鳥谷、遊撃再奪取へ 秋季キャンプの“裏”で黙々打ち込む
遊撃再転向に挑む阪神・鳥谷敬内野手(37)が、秋季キャンプの“裏”でミニキャンプを予定していることが28日、分かった。甲子園の室内練習場で、ストレート&カーブの打撃マシン2台を相手に、オフも実戦的な打ち込みを続けていく。再起に懸ける姿が周囲に及ぼす好影響に、矢野監督も期待した。
再挑戦を図るベテランが、早くも新たな行動に出た。チームは来月1日から高知・安芸で、若手を中心に3週間弱の秋季キャンプを行う。鳥谷はこの裏で、ミニキャンプを予定している。打ち込みがメイン。球団最多安打記録を更新したベテランが、甲子園室内練習場でマシンを相手に打撃に磨きをかける。
球団関係者が明かす。「カーブマシンも安芸に持って行くのかと聞かれたので。置いて行きますよ、と言ったら『ありがとう』と。ストレートマシンと2台、置いていく予定です」。鳥谷はオフに入って既に、打撃練習を再開。連日、室内練習場で打ち込み、来季に向けて並々ならぬ覚悟で取り組んでいる。

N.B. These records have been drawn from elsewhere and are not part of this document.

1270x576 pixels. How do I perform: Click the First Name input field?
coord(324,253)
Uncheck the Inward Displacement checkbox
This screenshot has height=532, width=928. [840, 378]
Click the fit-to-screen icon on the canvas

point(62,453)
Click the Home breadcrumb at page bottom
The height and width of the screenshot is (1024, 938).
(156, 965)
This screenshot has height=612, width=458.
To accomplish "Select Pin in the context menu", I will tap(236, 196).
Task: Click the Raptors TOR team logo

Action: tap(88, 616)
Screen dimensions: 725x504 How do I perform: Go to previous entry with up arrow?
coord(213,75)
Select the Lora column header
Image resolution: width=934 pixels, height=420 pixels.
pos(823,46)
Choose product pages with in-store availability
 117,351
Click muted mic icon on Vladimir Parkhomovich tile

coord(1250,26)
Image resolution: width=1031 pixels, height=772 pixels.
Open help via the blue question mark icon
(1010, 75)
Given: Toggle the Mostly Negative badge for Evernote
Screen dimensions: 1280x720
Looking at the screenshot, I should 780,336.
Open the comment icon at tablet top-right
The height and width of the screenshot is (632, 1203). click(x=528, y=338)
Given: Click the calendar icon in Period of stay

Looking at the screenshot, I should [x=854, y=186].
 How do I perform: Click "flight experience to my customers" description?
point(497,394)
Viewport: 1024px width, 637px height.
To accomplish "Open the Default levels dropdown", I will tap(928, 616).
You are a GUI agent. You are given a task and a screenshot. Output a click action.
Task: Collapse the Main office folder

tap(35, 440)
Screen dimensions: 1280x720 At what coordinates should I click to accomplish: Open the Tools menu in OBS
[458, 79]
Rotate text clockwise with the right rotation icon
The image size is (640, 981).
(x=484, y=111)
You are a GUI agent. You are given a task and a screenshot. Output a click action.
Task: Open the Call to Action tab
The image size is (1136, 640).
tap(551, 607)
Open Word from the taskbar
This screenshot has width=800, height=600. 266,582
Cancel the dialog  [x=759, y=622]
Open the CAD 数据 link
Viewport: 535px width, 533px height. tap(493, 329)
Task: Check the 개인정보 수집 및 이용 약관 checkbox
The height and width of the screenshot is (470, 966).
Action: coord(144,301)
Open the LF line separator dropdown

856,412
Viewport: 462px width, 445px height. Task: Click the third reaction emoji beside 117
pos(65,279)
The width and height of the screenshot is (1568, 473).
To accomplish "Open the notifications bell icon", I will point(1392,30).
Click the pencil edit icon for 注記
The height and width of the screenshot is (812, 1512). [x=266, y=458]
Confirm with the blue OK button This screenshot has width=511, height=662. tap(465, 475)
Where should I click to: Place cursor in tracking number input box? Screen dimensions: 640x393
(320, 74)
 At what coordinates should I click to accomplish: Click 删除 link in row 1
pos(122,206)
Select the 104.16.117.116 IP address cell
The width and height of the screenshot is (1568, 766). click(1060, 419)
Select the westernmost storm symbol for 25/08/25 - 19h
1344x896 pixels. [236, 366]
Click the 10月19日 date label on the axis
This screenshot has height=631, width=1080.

そこに、遊撃再挑戦を志願した背景がある。矢野新監督は秋季練習初日に鳥谷と面談。「ショートで練習させてもらいたい」という要望を受け入れた。2017年シーズンで三塁にコンバートされると、今年は春季キャンプ中に大山の三塁起用が固まったことを受け、鳥谷は二塁に働きの場を移していた。3年ぶりの遊撃挑戦には不退転の覚悟がある。
今季は出場機会に恵まれない中、自己ワーストの51安打で打率・232。定位置を奪い返すために、打撃面の復調は欠かせない。決断即行動のベテランに、矢野新監督は「トリだってチャレンジしている。その姿勢は、絶対に何かしらの影響を及ぼす」と波及効果、相乗効果を期待する。
「2000本打ってチーム最多安打、生え抜きのね。そこまでやった人がもう一回、こんなにやっているんだと。勝手に影響する」
北條、熊谷、植田…。ドラフトで獲得した新人2人も加えて、ショートは最激戦区になりそうだ。毎日のように室内練習場から響く打球音。鳥谷再起、なるか。若手中心の秋季キャンプの裏で、ベテランも実りの秋を迎える。孤高のバットマンが、「2台のマシン」から復活の道を開く。